[Stored records]
══════

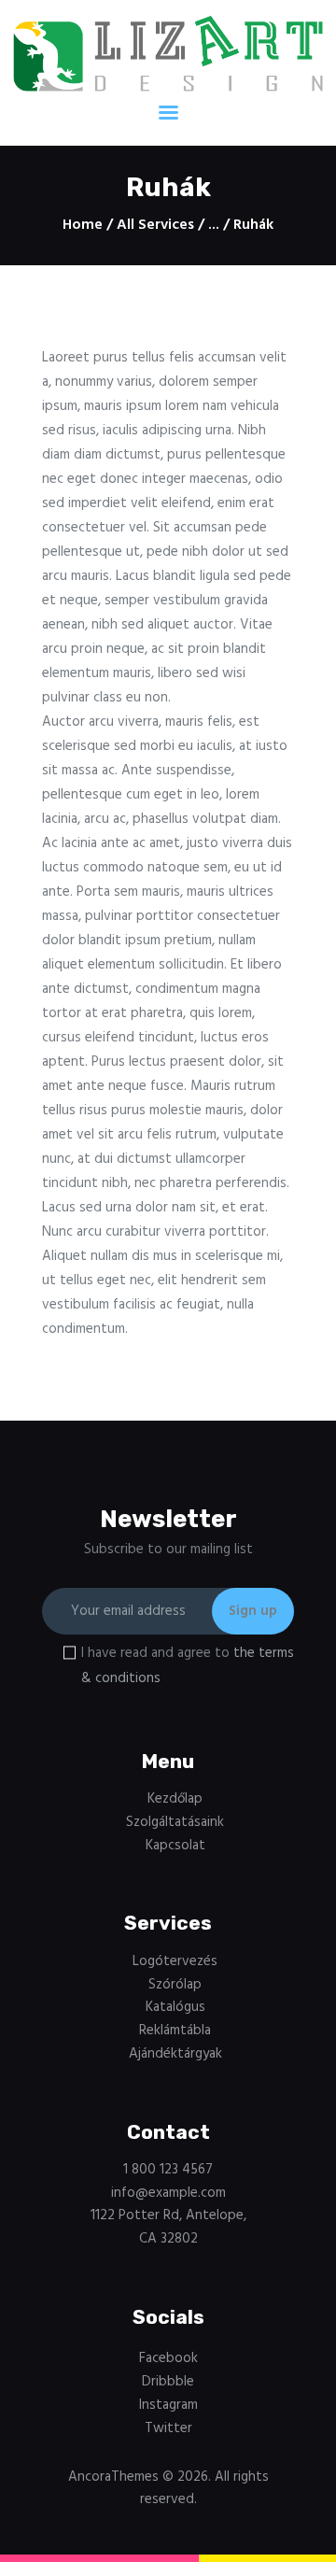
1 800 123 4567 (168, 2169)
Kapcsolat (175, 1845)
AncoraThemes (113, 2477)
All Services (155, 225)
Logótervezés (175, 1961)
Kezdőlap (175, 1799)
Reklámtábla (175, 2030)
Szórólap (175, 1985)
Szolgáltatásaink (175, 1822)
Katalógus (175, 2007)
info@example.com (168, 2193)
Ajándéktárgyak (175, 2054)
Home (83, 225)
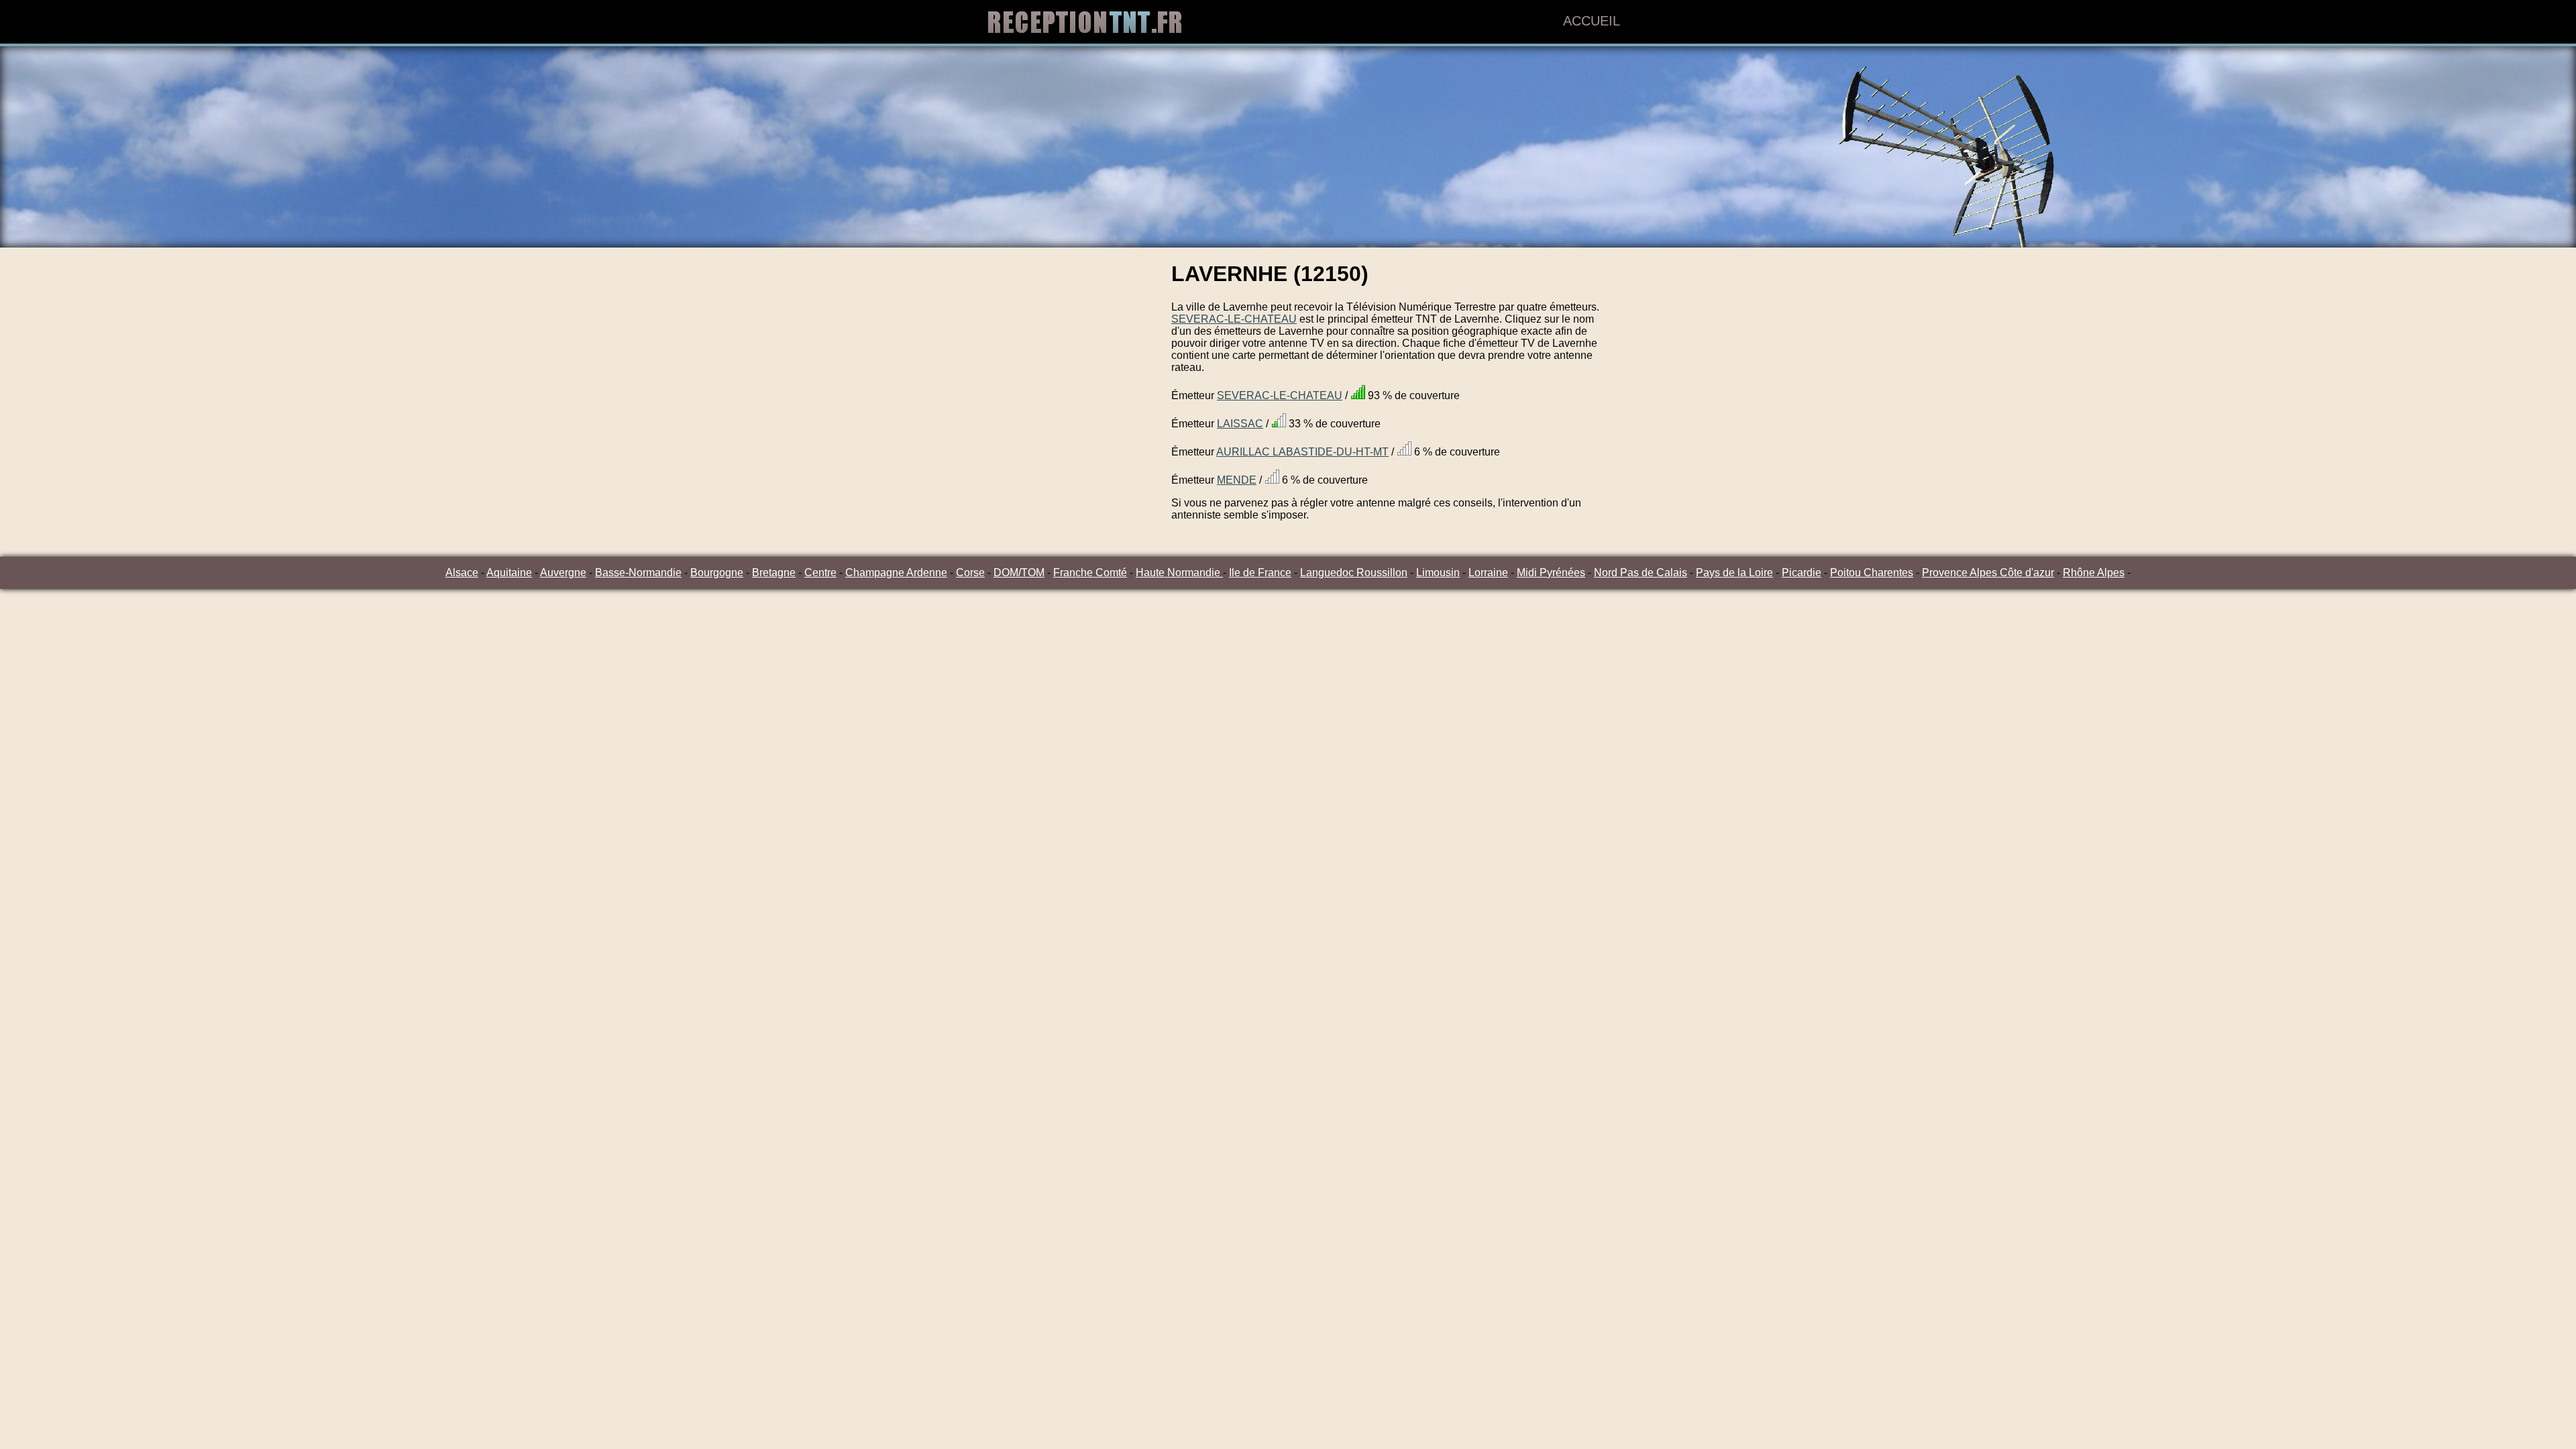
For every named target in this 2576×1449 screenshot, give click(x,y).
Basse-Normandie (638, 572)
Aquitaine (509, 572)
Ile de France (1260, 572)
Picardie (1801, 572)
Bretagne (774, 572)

══════

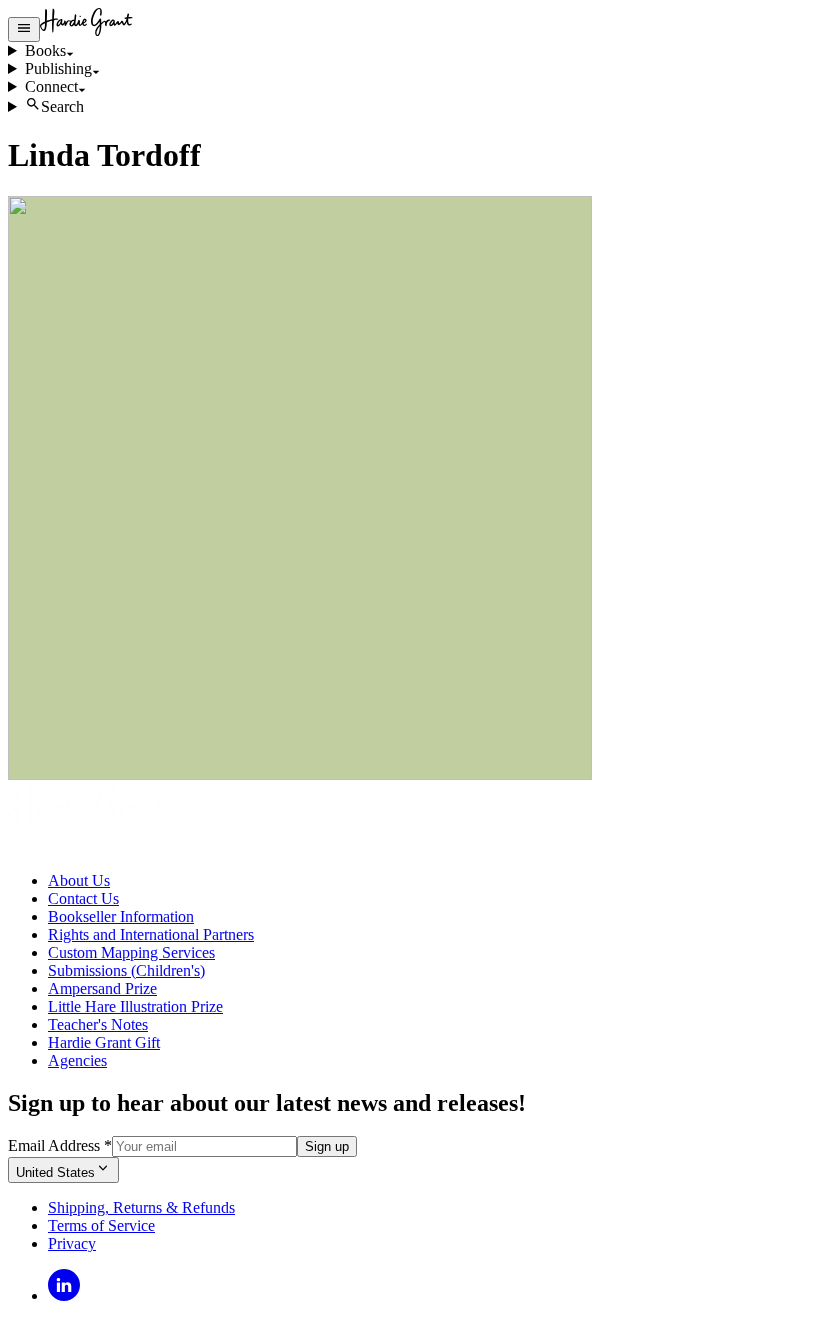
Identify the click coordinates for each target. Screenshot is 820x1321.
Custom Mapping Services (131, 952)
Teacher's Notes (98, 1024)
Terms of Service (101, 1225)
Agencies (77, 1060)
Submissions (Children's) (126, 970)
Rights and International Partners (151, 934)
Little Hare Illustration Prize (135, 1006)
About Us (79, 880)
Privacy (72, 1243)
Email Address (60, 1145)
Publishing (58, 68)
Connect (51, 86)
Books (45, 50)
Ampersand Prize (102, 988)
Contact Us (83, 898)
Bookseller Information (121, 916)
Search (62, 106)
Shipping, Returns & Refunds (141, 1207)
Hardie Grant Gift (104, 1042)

══════

• [Aim of the exercise]
Please transcribe exactly the part of the records that opens with the line containing "Ajándéktárgyak (175, 2054)" and closes with the line containing "Bretagne (774, 572)", both ends included, and leave out the pictures.

• [Answer box]
Ajándéktárgyak (175, 2054)
Home (83, 225)
For every named target in this 2576×1449 screenshot, give click(x,y).
Basse-Normandie (638, 572)
Aquitaine (509, 572)
Ile de France (1260, 572)
Picardie (1801, 572)
Bretagne (774, 572)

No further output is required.